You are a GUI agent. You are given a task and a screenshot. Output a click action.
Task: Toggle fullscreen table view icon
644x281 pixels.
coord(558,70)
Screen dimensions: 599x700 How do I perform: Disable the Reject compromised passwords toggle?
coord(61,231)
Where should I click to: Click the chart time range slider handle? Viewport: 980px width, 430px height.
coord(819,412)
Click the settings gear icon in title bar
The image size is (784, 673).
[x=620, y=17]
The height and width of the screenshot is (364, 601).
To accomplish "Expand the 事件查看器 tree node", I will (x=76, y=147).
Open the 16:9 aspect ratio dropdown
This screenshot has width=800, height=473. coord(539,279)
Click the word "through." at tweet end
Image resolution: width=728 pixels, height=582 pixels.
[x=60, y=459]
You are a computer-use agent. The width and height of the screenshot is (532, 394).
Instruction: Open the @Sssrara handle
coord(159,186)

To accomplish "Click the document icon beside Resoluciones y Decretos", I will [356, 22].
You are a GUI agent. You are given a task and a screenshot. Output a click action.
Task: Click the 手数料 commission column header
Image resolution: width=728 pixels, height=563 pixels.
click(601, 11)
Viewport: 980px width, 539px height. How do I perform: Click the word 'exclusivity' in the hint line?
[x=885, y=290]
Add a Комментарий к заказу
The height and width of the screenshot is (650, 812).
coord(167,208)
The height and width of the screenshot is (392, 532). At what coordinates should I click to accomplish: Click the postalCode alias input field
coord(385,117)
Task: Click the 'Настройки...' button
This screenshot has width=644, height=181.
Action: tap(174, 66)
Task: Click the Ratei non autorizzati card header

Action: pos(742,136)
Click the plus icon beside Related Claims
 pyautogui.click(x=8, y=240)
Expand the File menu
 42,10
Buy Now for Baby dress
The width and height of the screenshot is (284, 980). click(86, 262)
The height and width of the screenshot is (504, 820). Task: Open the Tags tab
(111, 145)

_ _ _ _

WHAT IS REQUIRED: Set the records down again in full, exactly as they read.

ANSWER FOR THIS EXERCISE:
You are a GUI agent. You are given a task and a screenshot. Output a click action.
Task: Toggle fullscreen table view icon
644x281 pixels.
coord(558,70)
Screen dimensions: 599x700 How do I perform: Disable the Reject compromised passwords toggle?
coord(61,231)
Where should I click to: Click the chart time range slider handle? Viewport: 980px width, 430px height.
coord(819,412)
Click the settings gear icon in title bar
The image size is (784, 673).
[x=620, y=17]
The height and width of the screenshot is (364, 601).
To accomplish "Expand the 事件查看器 tree node", I will (x=76, y=147).
Open the 16:9 aspect ratio dropdown
This screenshot has width=800, height=473. coord(539,279)
Click the word "through." at tweet end
Image resolution: width=728 pixels, height=582 pixels.
[x=60, y=459]
You are a computer-use agent. The width and height of the screenshot is (532, 394).
Instruction: Open the @Sssrara handle
coord(159,186)

To accomplish "Click the document icon beside Resoluciones y Decretos", I will [356, 22].
You are a GUI agent. You are given a task and a screenshot. Output a click action.
Task: Click the 手数料 commission column header
Image resolution: width=728 pixels, height=563 pixels.
click(601, 11)
Viewport: 980px width, 539px height. How do I perform: Click the word 'exclusivity' in the hint line?
[x=885, y=290]
Add a Комментарий к заказу
The height and width of the screenshot is (650, 812).
coord(167,208)
The height and width of the screenshot is (392, 532). At what coordinates should I click to accomplish: Click the postalCode alias input field
coord(385,117)
Task: Click the 'Настройки...' button
This screenshot has width=644, height=181.
Action: tap(174, 66)
Task: Click the Ratei non autorizzati card header

Action: pos(742,136)
Click the plus icon beside Related Claims
 pyautogui.click(x=8, y=240)
Expand the File menu
 42,10
Buy Now for Baby dress
The width and height of the screenshot is (284, 980). click(86, 262)
The height and width of the screenshot is (504, 820). Task: Open the Tags tab
(111, 145)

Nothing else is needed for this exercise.